Women gathered on bikes at Queensbridge today ahead of a seven-mile ride to Borough Hall to highlight the gender gap in the cycling community and to call for more bike lanes in Queens.
A few notes:
- Seven year-old Astoria girl, Precise Tucker, who was put on life support after doing a prank and choking, died on Friday.
- Queensbridge-set film, Roxanne Roxanne debuted on Netflix this weekend and it is dope.
- City Council Speaker Corey Johnson and Councilman Jimmy Van Bramer will be at LaGuardia Community College tomorrow for the opening reception of “The Lavender Line: Coming Out in Queens,” an exhibit on the last 25 years of LGBT activism in Queens.
- Queens restaurants are getting priced out to Brooklyn due to high rents and “cheap eats” expectations, Katie Honan explains for Eater.
More notes after the jump
- Rep. Carolyn Maloney and her West Side colleague Jerry Nadler, wrote a letter to the Federal Aviation Admin and the Nat. Transportation Safety Board addressing a whole bunch of concerns about helicopter tourism after the March 11 helicopter crash just north of Roosevelt Island. The reps, along with Nydia Velazquez are opposed to helicopter tourism, which also brings a lot of noise to the districts.

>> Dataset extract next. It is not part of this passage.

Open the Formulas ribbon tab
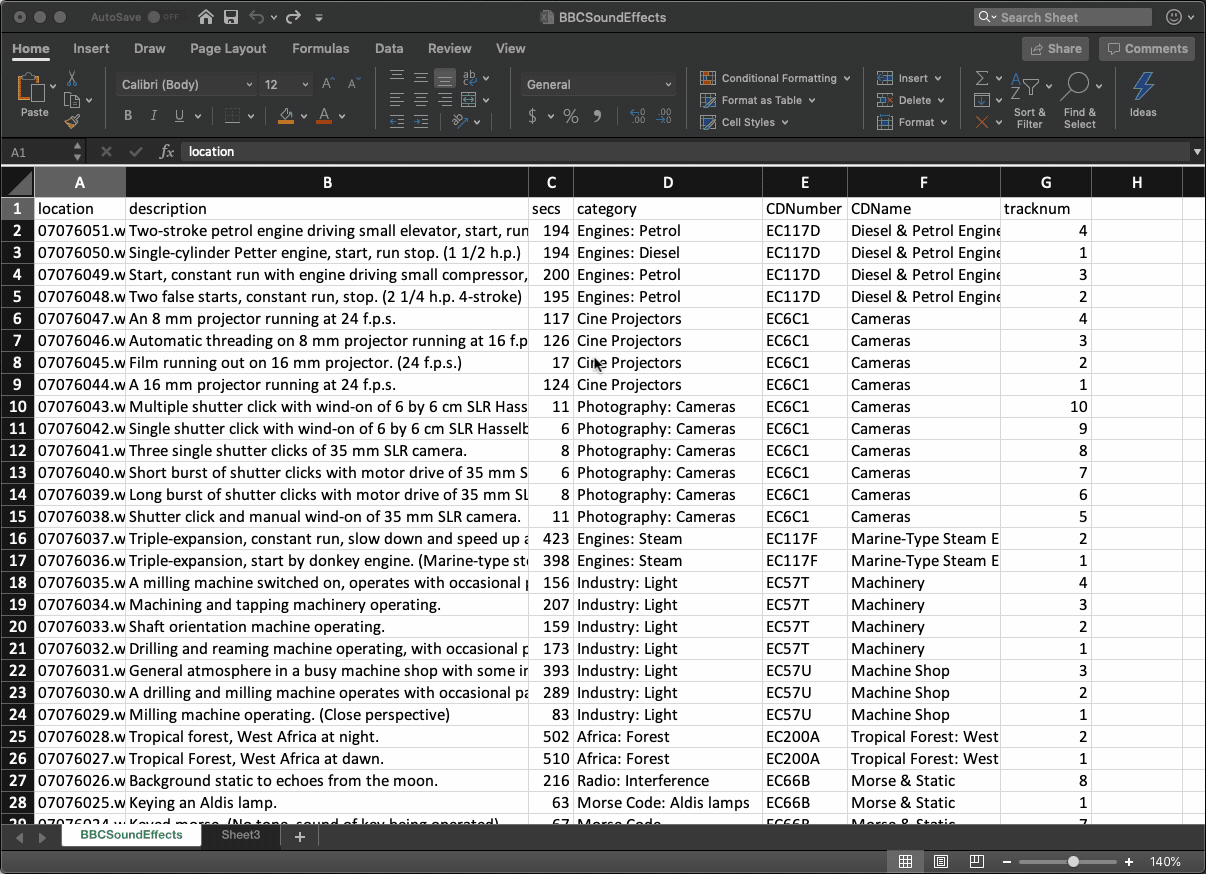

- Maloney also launched her breast cancer commemorative coin, which is pink and gold and cost $5, designed to raise funds for breast cancer.
- Up at Queens Day in Albany, Chocolate Factory Theater co-owner and CB2 2nd vice chair, Sheila Lewandowski, told Time Ledger that if her theater hadn’t secured a permanent home at 38-29 24th in industrial Dutch Kills, the site “would have become just another hotel.”
- Pix11 documented (and sort of added a layer to) some tasty cake drama in Astoria.